[Passage Boundary: Start]

Python Reproducible Builds?

Post Reply
biolizard89
Posts: 2001
Joined: Tue Jun 05, 2012 6:25 am
os: linux

Python Reproducible Builds?

Post by biolizard89 »

I understand that Joseph is working on reproducible builds for Armory (which uses Python). @Joseph, could you provide some information on how applicable this work is to NMControl? What kinds of changes would be needed for NMControl to build reproducibly (for Windows, OS X, and Linux) using your work?
Jeremy Rand, Lead Namecoin Application Engineer
NameID: id/jeremy
DyName: Dynamic DNS update client for .bit domains.

Donations: BTC 1EcUWRa9H6ZuWPkF3BDj6k4k1vCgv41ab8 ; NMC NFqbaS7ReiQ9MBmsowwcDSmp4iDznjmEh5

phelix
Posts: 1634
Joined: Thu Aug 18, 2011 6:59 am

Re: Python Reproducible Builds?

Post by phelix »

biolizard89 wrote:I understand that Joseph is working on reproducible builds for Armory (which uses Python). @Joseph, could you provide some information on how applicable this work is to NMControl? What kinds of changes would be needed for NMControl to build reproducibly (for Windows, OS X, and Linux) using your work?

[Passage Boundary: End]

## Tasks
1. Answer these questions about the forum thread on Python reproducible builds.
(a) For which project is Joseph working on reproducible builds?
(b) Which three operating systems does the first post name for building NMControl?
(c) What role does Jeremy Rand's signature give him?
2. Extract the part of the records that begins at the start of the records and ends with the line containing "Image resolution: width=960", both ends included, and reproduce those lines exactly.

[Data in this exercise Boundary: Start]

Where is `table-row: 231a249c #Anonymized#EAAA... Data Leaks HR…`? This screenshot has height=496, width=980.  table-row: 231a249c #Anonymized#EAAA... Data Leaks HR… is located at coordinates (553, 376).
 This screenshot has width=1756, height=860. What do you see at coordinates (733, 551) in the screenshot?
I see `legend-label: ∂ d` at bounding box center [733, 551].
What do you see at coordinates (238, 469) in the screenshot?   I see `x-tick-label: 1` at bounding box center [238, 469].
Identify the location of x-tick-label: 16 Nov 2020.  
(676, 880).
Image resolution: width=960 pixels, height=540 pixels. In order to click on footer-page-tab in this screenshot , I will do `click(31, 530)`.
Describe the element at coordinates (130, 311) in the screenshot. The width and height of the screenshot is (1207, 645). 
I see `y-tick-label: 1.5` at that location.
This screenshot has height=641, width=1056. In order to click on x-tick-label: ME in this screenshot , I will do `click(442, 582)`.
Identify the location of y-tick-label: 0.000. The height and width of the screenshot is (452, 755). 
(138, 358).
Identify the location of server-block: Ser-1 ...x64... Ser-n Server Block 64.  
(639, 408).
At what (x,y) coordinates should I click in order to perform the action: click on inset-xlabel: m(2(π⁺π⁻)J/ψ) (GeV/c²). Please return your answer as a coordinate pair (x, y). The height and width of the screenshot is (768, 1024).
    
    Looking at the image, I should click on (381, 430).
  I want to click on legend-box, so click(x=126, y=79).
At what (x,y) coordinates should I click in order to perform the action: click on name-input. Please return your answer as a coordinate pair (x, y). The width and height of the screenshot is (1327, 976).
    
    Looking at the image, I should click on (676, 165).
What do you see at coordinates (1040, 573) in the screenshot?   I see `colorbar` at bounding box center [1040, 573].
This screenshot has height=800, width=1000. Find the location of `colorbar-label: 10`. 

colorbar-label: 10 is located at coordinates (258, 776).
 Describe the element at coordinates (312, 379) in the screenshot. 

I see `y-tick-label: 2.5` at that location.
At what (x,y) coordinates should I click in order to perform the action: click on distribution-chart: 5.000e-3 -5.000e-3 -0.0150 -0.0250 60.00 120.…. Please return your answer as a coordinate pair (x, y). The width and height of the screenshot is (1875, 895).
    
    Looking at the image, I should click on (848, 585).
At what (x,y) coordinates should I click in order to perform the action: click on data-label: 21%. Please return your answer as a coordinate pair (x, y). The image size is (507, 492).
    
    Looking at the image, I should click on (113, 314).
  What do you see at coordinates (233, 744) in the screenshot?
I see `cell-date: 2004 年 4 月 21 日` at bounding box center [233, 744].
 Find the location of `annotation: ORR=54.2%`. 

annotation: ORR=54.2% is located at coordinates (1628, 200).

[Data in this exercise Boundary: End]

## Results of the exercise
1.
(a) Armory
(b) Windows, OS X, and Linux
(c) Lead Namecoin Application Engineer

2.
Where is `table-row: 231a249c #Anonymized#EAAA... Data Leaks HR…`? This screenshot has height=496, width=980.  table-row: 231a249c #Anonymized#EAAA... Data Leaks HR… is located at coordinates (553, 376).
 This screenshot has width=1756, height=860. What do you see at coordinates (733, 551) in the screenshot?
I see `legend-label: ∂ d` at bounding box center [733, 551].
What do you see at coordinates (238, 469) in the screenshot?   I see `x-tick-label: 1` at bounding box center [238, 469].
Identify the location of x-tick-label: 16 Nov 2020.  
(676, 880).
Image resolution: width=960 pixels, height=540 pixels. In order to click on footer-page-tab in this screenshot , I will do `click(31, 530)`.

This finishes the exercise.